» Texte à lire
##########
YEN
Une sortie de crise fragile
La crise asiatique de 1997 a marqué un tournant et plusieurs initiatives régionales ont vu le jour, souvent à l’initiative du Japon, afin de réduire la vulnérabilité de la zone aux chocs externes, et parmi elles l’initiative de Chiang Mai en 2000, qui établit un fonds régional de réserves de change permettant de lutter contre la spéculation sur le change ou encore le lancement d’une série d’accords de libre-échange entre pays asiatiques.
De 2002 à 2007, le Japon a renoué avec la croissance et connu la période d'expansion la plus longue depuis la Seconde Guerre mondiale.
Cette expansion est essentiellement due à la bonne santé du commerce extérieur, favorisée par la dépréciation du yen et par l’intégration grandissante du marché asiatique.
Depuis le début des années 2000, le Japon a fortement accru son intégration avec l’Asie, région en forte croissance (8 p. 100 par an en moyenne). La part de l’Asie dans les exportations japonaises est passée de 41 p. 100 en 2000 à 55 p. 100 en 2012, sa part dans le stock d’IDE (investissements directs à l’étranger) japonais passant quant à elle de 18 p. 100 à 27 p. 100.
De 2000 à 2007, la dépréciation effective réelle du yen aura atteint près de 40 p. 100, ce qui a favorisé la relance des exportations et contribué à soutenir l'activité. La politique de change consiste clairement à résister à l’appréciation du yen. Cela se traduit par le maintien de taux d’intérêt plus faibles qu’en Europe ou aux États-Unis et par des interventions massives sur le marché des changes. Un record d’interventions dans le sens de la dépréciation du yen intervient entre janvier 2003 et avril 2004 (128 interventions, soit plus d’un jour sur quatre). Ces interventions vont totalement s’interrompre ensuite pendant six ans, jusqu’en septembre 2010.
##########
» Consigne écrite a
Dans la liste, remplacez "perform" par "complete" dans les lignes commençant à celle qui contient "This screenshot has" et se terminant à celle qui contient "click(x=144, y=15)", puis redonnez ces lignes sans autre changement et sans les images.

» Entrées fournies
##########
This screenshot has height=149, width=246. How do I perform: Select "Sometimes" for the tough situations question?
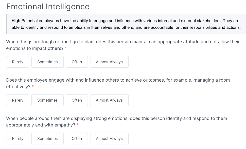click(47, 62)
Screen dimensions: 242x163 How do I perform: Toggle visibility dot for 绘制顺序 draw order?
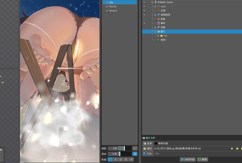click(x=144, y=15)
##########
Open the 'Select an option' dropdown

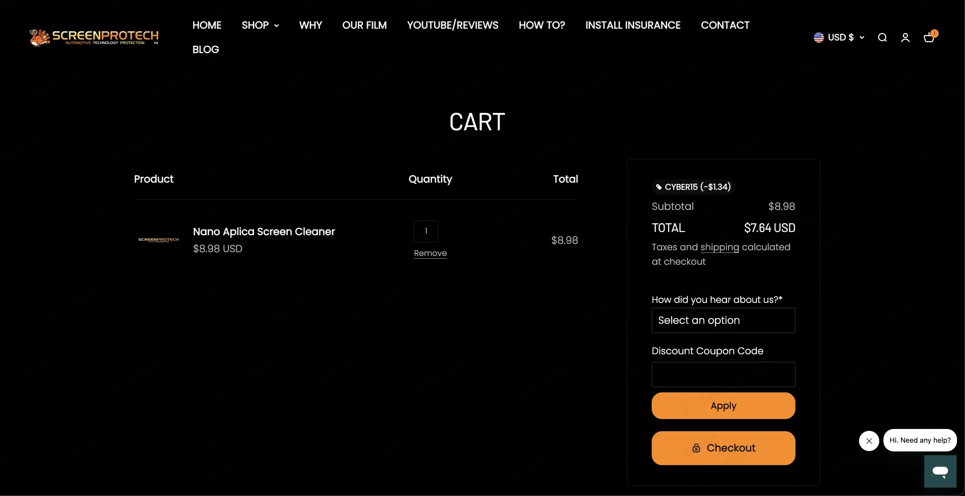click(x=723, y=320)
##########
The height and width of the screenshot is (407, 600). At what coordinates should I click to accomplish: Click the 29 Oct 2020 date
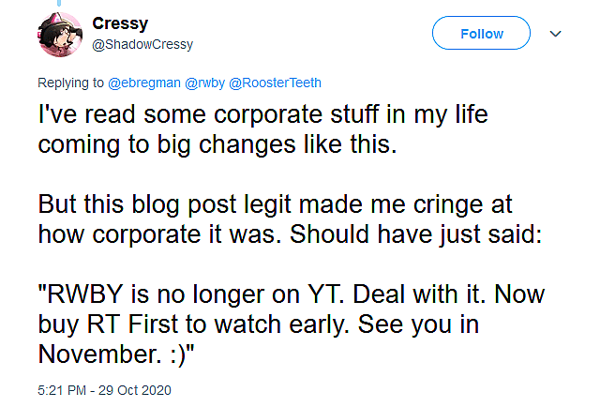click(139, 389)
##########
» Consigne écrite b
Recopiez à l'identique le passage du texte sur le yen commençant à "Depuis le début" et se terminant à "à 27 p. 100.".

» Bonne réponse a
This screenshot has height=149, width=246. How do I complete: Select "Sometimes" for the tough situations question?
click(47, 62)
Screen dimensions: 242x163 How do I complete: Toggle visibility dot for 绘制顺序 draw order?
click(x=144, y=15)

» Bonne réponse b
Depuis le début des années 2000, le Japon a fortement accru son intégration avec l’Asie, région en forte croissance (8 p. 100 par an en moyenne). La part de l’Asie dans les exportations japonaises est passée de 41 p. 100 en 2000 à 55 p. 100 en 2012, sa part dans le stock d’IDE (investissements directs à l’étranger) japonais passant quant à elle de 18 p. 100 à 27 p. 100.